Generation and Characterization of Human Embryonic Stem Cells-Derived Skeletal Muscle Progenitors

Abstract

The long-term treatment of injured, aging, or pathological skeletal muscle using stem cell therapy requires an abundant source of skeletal muscle progenitors (SMP) that are capable of self-replenishment. While adult SMPs—known as satellite cells and marked by PAX7 expression—can be collected from healthy donors, these satellite cells have limited replication potential once extracted, and may have difficulties providing sufficient numbers for therapy. Therefore, we sought to utilize the near-unlimited replication potential of human embryonic stem cells (hESC) to generate large quantities of SMPs in vitro. We developed a 50-day directed hESC differentiation that produced cultures with up to 90% myogenic identity; roughly 43 ± 4% become PAX7+ SMPs, and 47 ± 3% of cells become skeletal myocytes. We also performed gene expression profiling on our differentiating cultures to better understand in vitro skeletal myogenesis, and to better characterize in vitro hESC-derived SMPs, which remain poorly understood relative to adult satellite cells. 50-day cultures shared gene expression profiles more similar to quiescent rather than activated satellite cells, featuring a number of genes related to FOS/JUN, NOTCH, and TGFB-signaling.
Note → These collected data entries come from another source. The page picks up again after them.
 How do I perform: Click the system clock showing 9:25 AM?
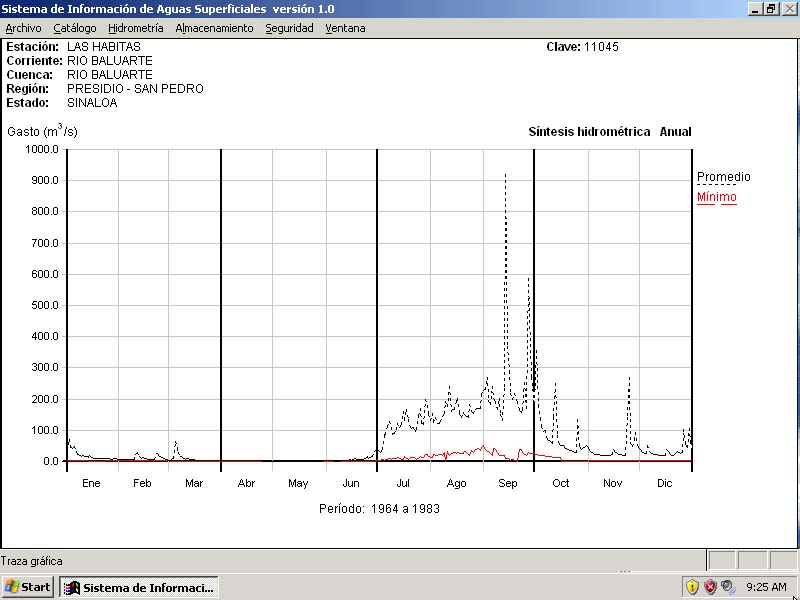767,587
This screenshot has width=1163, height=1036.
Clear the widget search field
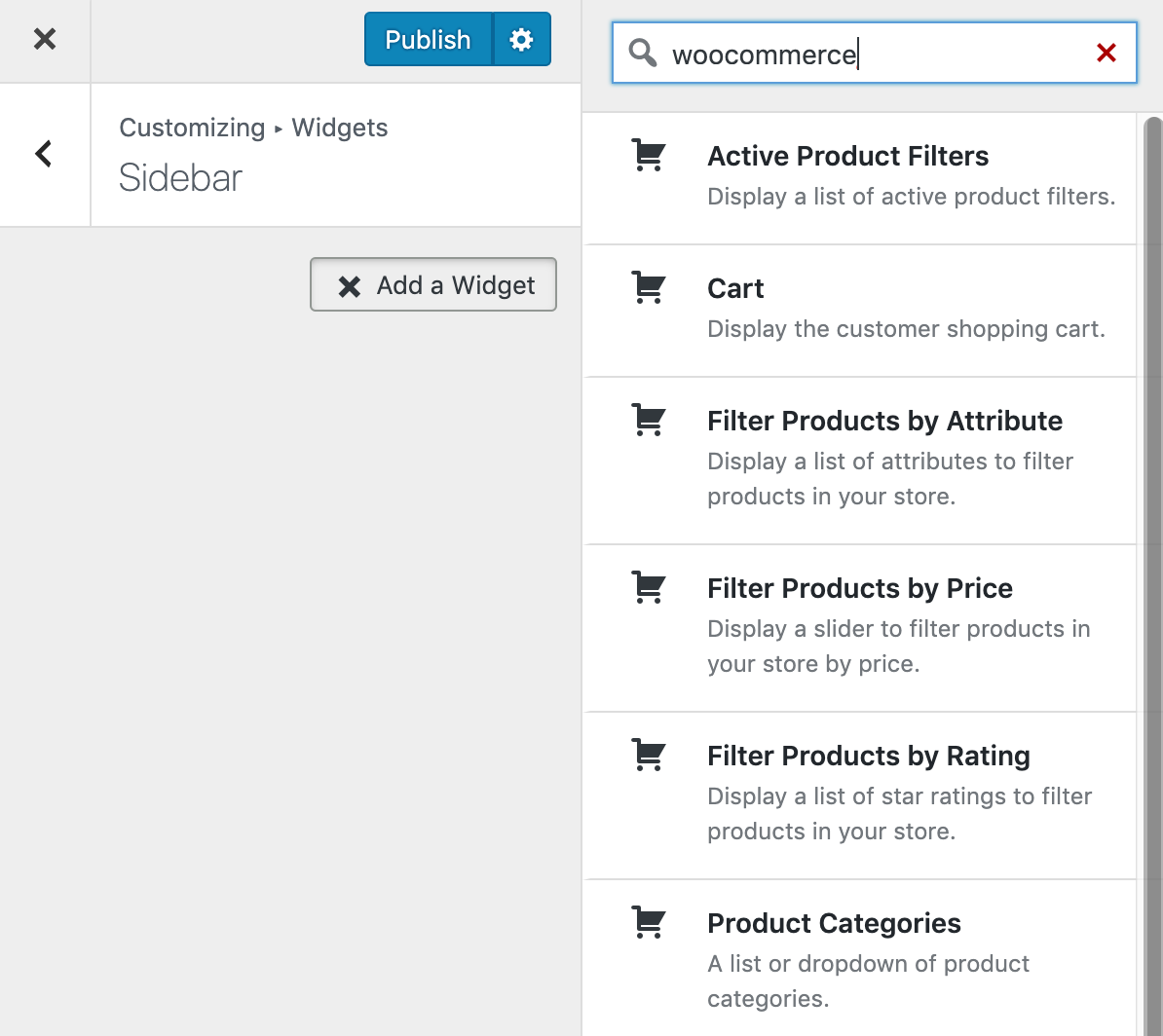point(1106,54)
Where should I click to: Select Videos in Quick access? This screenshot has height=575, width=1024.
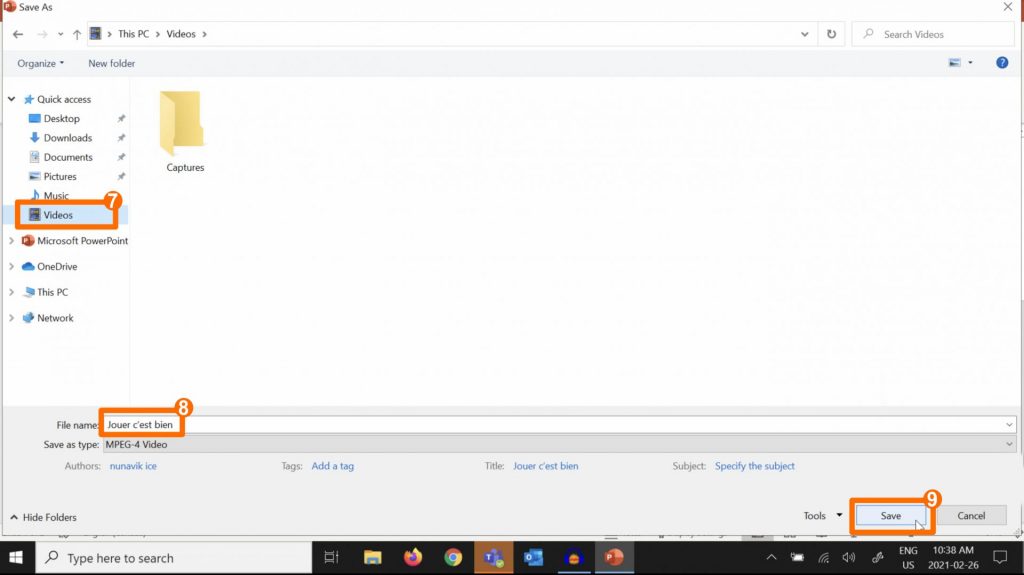click(58, 215)
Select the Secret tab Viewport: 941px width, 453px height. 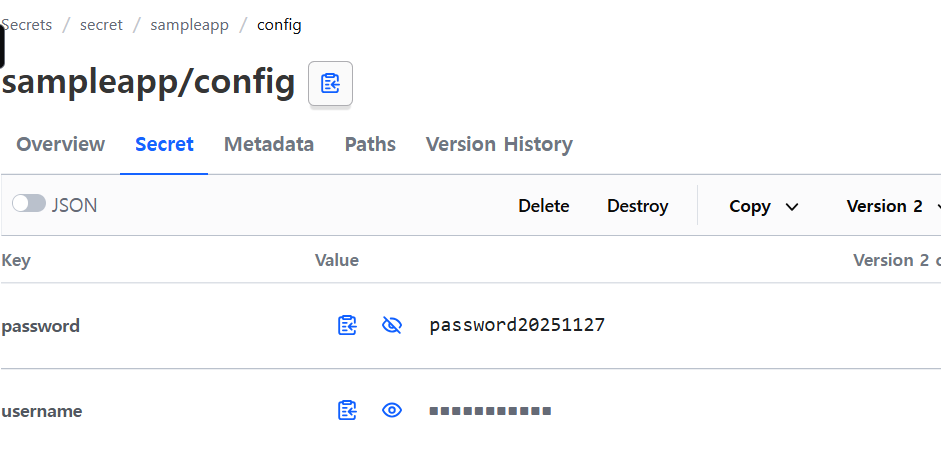pos(164,145)
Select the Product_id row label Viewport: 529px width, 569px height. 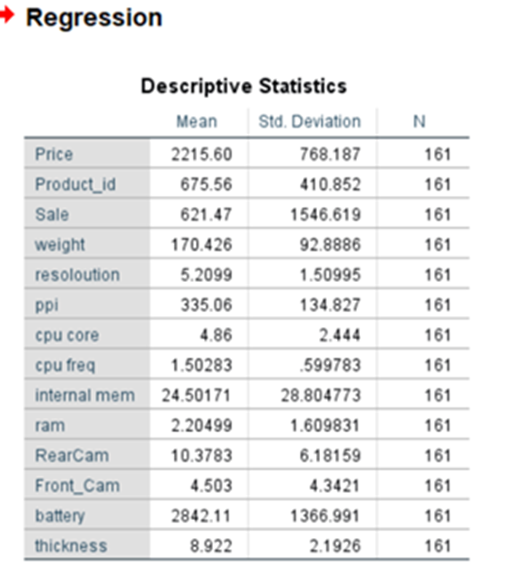tap(75, 184)
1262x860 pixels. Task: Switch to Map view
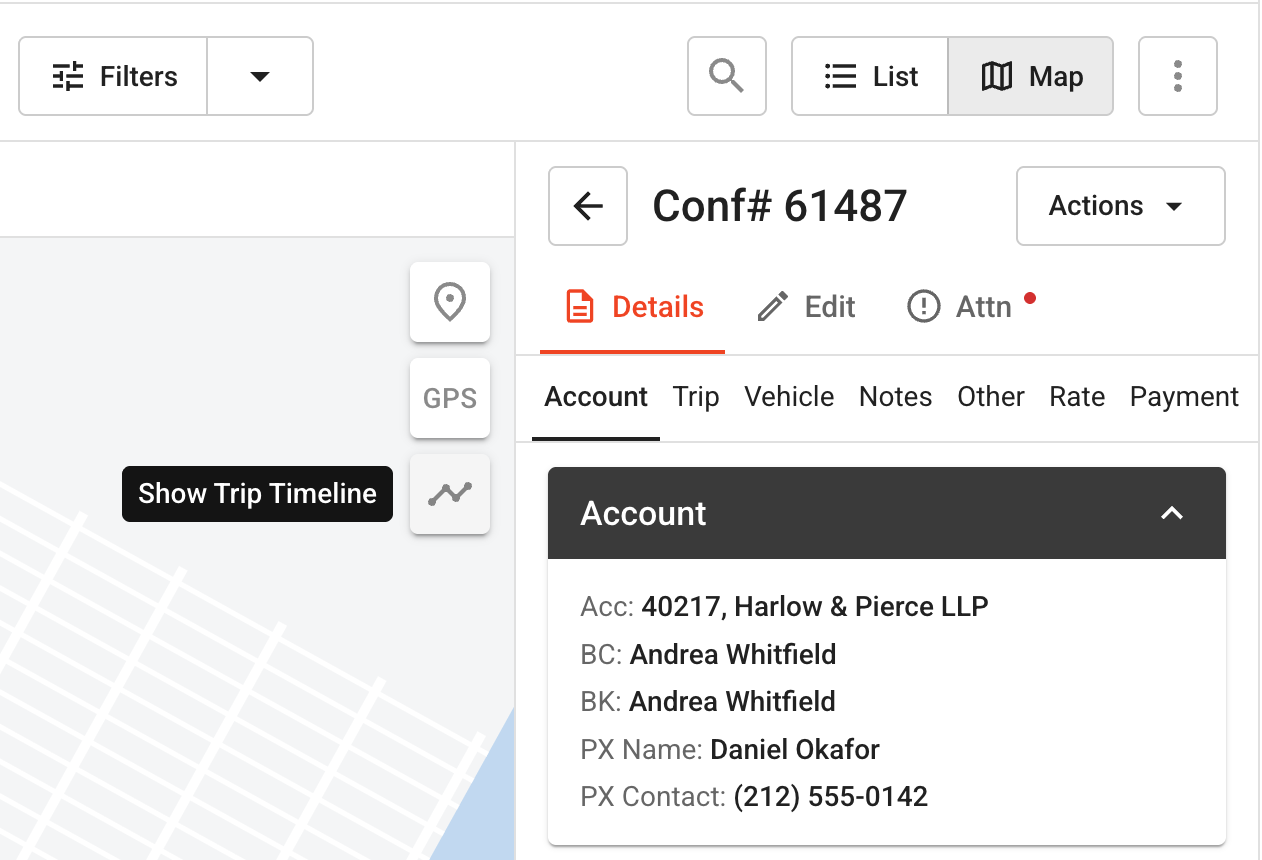coord(1031,76)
Day 50 cultures also expressed surface proteins known to mark adult or embryonic SMPs: CD82, CXCR4, ERBB3, NGFR, and PDGFRA. Transplanting 50-day cultures into cardiotoxin or BaCl2 injured immunodeficient murine muscle showed donor human cells persisted within the host muscle for 1 – 2 months post-injection; however, donor cells were confined to the interstitial space and did not contribute to host myofibers or the satellite cell niche. Together, these studies provide a tool for generating large quantities of embryonic skeletal muscle, and a gene expression resource that can provide insight into signaling factors that might improve or accelerate SMP development, or provide putative new surface receptors that may isolate embryonic SMPs better suited for in vivo transplantation.